I swear, it seems like I’ve seen some variation of this 50 times on HN in the past 15 years.

The core issue with Nagle’s algorithm (TCP_NODELAY off) is its interaction with TCP Delayed ACK. Nagle prevents sending small packets if an ACK is outstanding, while the receiver delays that ACK to piggyback it on a response. When both are active, you get a 200ms "deadlock" where the sender waits for an ACK and the receiver waits for more data. This is catastrophic for latency-sensitive applications like gaming, SSH, or high-frequency RPCs.

In modern times, the bandwidth saved by Nagle is rarely worth the latency cost. You should almost always set TCP_NODELAY = 1 for any interactive or request-response protocol. The "problem" only shifts to the application layer: if you disable Nagle and then perform many small write() calls (like writing a single byte at a time), you will flood the network with tiny, inefficient packets.

Proper usage means disabling Nagle at the socket level but managing your own buffering in user-space. Use a buffered writer to assemble a logical message into a single memory buffer, then send it with one system call. This ensures your data is dispatched immediately without the overhead of thousands of tiny headers. Check the Linux tcp(7) man page for implementation details; it is the definitive reference for these behaviors.
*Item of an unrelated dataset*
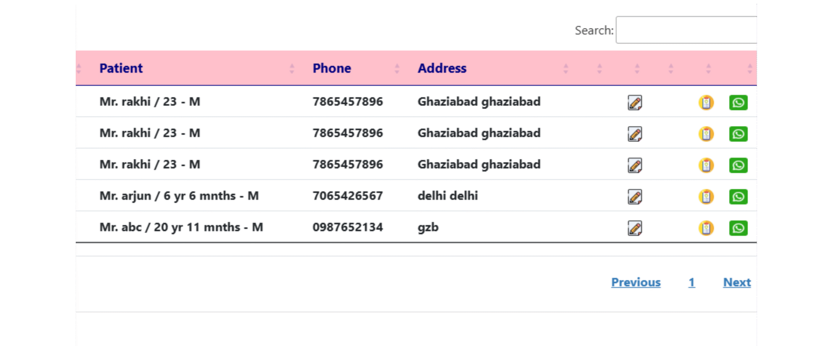Click edit pencil icon for arjun row

(x=635, y=197)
> In modern times, the bandwidth saved by Nagle is rarely worth the latency cost.

I actually took some packet dumps and did the math on this once, assuming any >=2 non-mtu-sized segments from the same flow within 10ms could have been combined (pretty conservative imo). The extra bandwidth cost of NODELAY amounted to just over 0.1% of the total AWS bandwidth bill, which, while negligible, was more than I expected.
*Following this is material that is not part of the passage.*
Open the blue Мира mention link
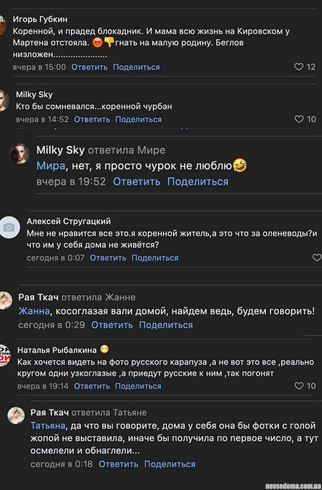click(x=51, y=166)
> Proper usage means disabling Nagle at the socket level but managing your own buffering in user-space.

Honestly, if you're writing a (cough) typical webservice that just serializes an object to JSON, you've pretty much done that. Nagle just slows that situation down, and TCP_NODELAY should always be enabled in that situation. (Granted, if you're using newer HTTP (3? SPDY?) you probably aren't even on TCP and don't even need to bother.)

It's only when sending large payloads that you might have to think about buffering.